--- Directions for this task ---
Return the tail of the records exactly, starting from the line containing "Image resolution: width=454" and ending with the final line.

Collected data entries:
..............................

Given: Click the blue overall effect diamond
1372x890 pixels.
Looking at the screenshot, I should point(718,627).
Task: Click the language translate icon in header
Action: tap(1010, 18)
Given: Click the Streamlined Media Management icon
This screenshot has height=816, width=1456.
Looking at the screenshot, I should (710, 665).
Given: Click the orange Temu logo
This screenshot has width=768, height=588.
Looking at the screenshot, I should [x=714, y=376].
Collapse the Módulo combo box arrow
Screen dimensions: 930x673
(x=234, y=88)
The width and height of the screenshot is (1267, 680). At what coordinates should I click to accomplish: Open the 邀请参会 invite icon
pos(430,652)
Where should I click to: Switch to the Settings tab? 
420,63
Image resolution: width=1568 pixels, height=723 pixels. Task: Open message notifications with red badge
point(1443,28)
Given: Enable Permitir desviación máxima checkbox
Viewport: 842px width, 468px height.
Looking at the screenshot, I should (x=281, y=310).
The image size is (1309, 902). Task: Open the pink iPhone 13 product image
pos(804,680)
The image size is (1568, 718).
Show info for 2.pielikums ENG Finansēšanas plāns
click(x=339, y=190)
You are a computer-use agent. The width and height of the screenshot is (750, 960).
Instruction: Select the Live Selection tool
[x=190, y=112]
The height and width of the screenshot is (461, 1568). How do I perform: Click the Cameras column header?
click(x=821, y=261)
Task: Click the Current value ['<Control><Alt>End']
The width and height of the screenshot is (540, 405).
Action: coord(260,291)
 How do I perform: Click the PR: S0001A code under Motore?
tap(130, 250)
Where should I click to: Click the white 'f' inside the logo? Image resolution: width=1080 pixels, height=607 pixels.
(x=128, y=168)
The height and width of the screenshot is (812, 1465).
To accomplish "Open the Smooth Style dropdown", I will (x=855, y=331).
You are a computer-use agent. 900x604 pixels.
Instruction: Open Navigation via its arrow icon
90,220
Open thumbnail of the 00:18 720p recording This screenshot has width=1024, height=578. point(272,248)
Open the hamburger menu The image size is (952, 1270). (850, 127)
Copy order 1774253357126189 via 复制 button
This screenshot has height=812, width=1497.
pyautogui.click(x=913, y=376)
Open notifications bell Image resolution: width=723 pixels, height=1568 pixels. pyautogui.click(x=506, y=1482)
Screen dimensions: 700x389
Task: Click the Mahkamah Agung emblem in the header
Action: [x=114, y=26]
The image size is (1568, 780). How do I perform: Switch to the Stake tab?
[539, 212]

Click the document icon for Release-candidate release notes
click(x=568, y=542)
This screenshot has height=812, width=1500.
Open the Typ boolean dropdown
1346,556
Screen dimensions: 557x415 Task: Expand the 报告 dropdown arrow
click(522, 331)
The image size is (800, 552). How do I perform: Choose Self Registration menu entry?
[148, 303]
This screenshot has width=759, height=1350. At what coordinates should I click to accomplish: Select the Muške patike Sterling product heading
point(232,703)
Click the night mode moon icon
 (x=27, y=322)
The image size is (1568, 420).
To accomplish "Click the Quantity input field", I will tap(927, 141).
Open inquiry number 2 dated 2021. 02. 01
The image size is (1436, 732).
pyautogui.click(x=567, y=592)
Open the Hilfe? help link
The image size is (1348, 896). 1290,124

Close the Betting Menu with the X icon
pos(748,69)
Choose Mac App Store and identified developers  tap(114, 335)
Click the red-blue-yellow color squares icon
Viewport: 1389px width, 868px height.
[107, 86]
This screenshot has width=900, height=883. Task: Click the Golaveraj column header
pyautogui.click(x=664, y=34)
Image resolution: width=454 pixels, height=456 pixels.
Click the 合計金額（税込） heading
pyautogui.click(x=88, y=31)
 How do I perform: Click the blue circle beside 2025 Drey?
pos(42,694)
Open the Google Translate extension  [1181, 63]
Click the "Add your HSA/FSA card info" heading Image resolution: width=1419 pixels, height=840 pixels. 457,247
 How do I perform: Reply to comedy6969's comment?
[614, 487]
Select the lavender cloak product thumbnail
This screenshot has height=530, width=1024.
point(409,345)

..............................

--- Exercise answer ---
Image resolution: width=454 pixels, height=456 pixels.
Click the 合計金額（税込） heading
pyautogui.click(x=88, y=31)
 How do I perform: Click the blue circle beside 2025 Drey?
pos(42,694)
Open the Google Translate extension  [1181, 63]
Click the "Add your HSA/FSA card info" heading Image resolution: width=1419 pixels, height=840 pixels. 457,247
 How do I perform: Reply to comedy6969's comment?
[614, 487]
Select the lavender cloak product thumbnail
This screenshot has height=530, width=1024.
point(409,345)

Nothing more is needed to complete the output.